CEOE supporter and marine science enthusiast Charles W. Robertson Jr. released the autonomous profiling explorer (APEX) float during a cruise last month, dropping it about halfway between Antarctica and the tip of South America in the middle of the Drake Passage. Robertson has given generously to the college in the past, and on this occasion, gave his time as well.

The equipment is one of more than 3,600 similar floats bobbing along underwater in oceans worldwide as part of the international Argo program, a data collection and sharing network formed in 1999 to document climate variability and trends. There are relatively few floats in the Southern Ocean, however, and UD’s is one of only two there that takes additional measurements beyond the standard salinity, temperature and pressure.

“The Southern Ocean right now is very under-sampled,” Robertson said in a video he made about the launch. “We’d like to at least improve the sampling, and hopefully we can.”

The float is specially equipped with an optical instrument that detects chlorophyll and indicates the amount of tiny plants, called phytoplankton, present in the water. Phytoplankton are an important food source for marine life, and they play a role in the exchange of oxygen and carbon dioxide between the ocean and the atmosphere.

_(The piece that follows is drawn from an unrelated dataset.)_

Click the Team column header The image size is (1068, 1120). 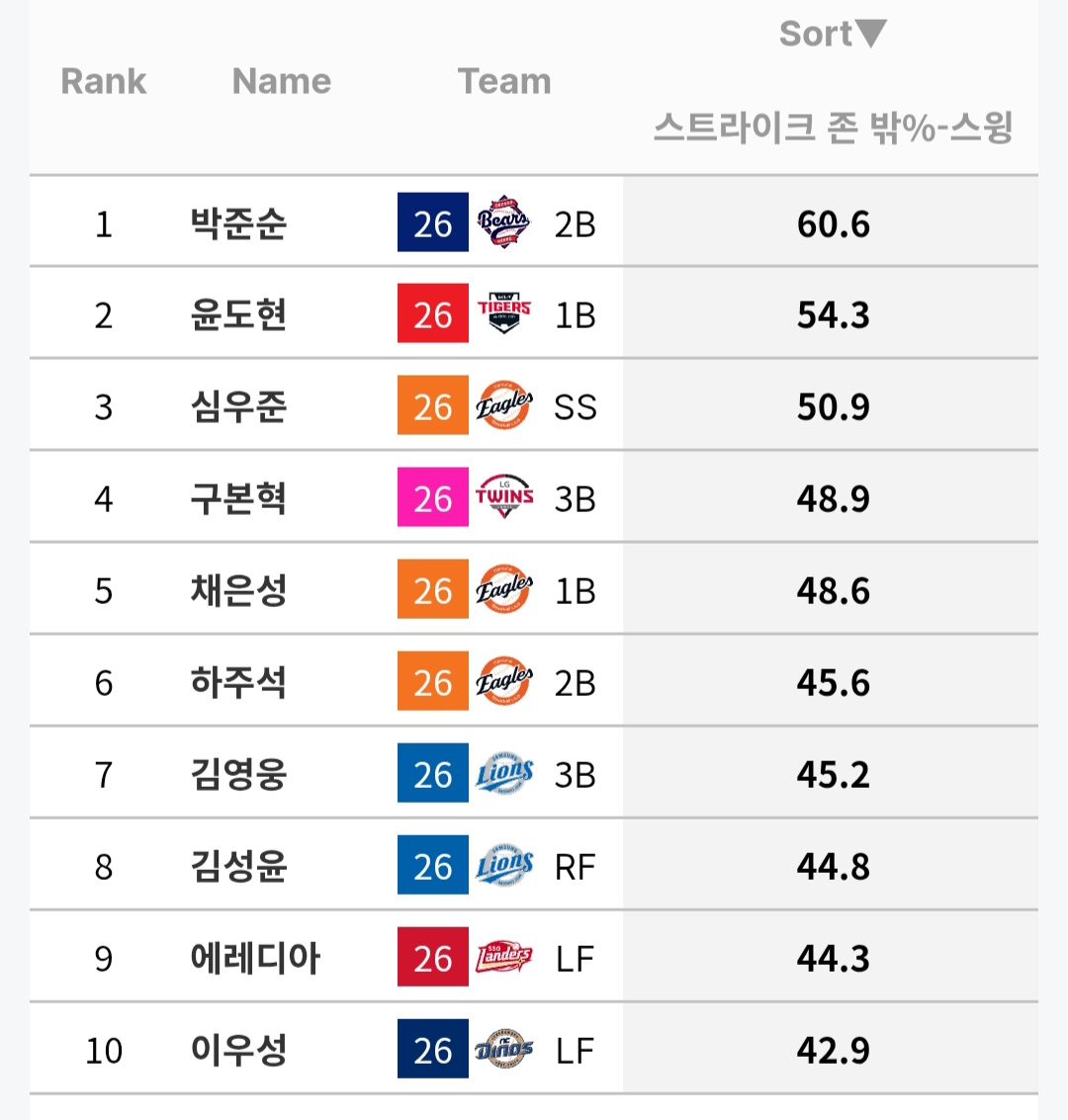504,81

Researchers will use the new data to examine which conditions tend to foster phytoplankton growth. By looking at the density of seawater at different depths, they can determine how stable a body of water is and whether that stability has a bearing on how much phytoplankton is growing there.

“The basic question is understanding the relationship between the physics and the chlorophyll distributions in the Southern Ocean,” Oliver said, adding that the project builds off of work funded through his research under the New Investigator Program at NASA.

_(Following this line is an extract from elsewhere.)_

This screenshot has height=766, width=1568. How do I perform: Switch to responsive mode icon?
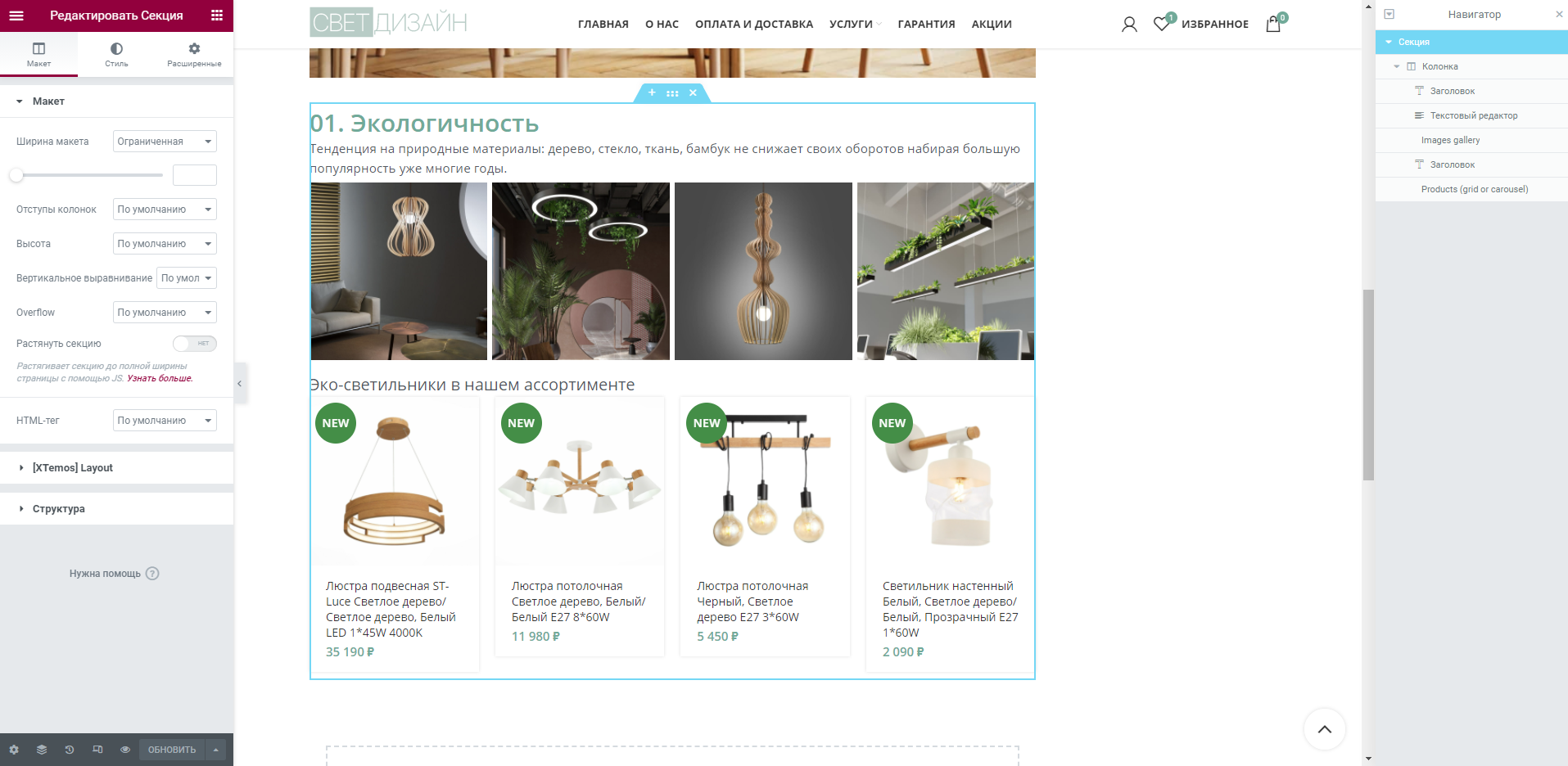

Fabrice Veron, associate professor of physical ocean science and engineering, will assist on the physics side of the research. He will use the water density and temperature information to assess how much mixing there is at the ocean surface and how deep it occurs. Using dissolved oxygen data from the float, he will also study how much of the gas is transported from the surface to deeper waters.

Scientists know that a lot of gas exchange is happening in Southern Ocean based on targeted experiments, Veron said, but they do not have measurements over extended time periods.

“This APEX float is going to provide some long-term time series information about this environment in the Southern Ocean where the waves are big and the wind is blowing quickly, making a lot of gas exchange,” Veron said.

Graduate student Alexander Davies will work with both Oliver and Veron to manage the data and analyze the ocean dynamics at play. The free-drifting float is programmed to automatically rise to the surface every week and beam information to a satellite, before descending back underwater.

The battery-powered float will continue this routine for four years, unless ice above blocks it from moving upward. In that situation, an ice-avoidance feature based on temperature would kick in until the barrier moves.

The first surfacing was on Dec. 28, and the device has been operating as planned.

“It’s been successful so far,” Davies said.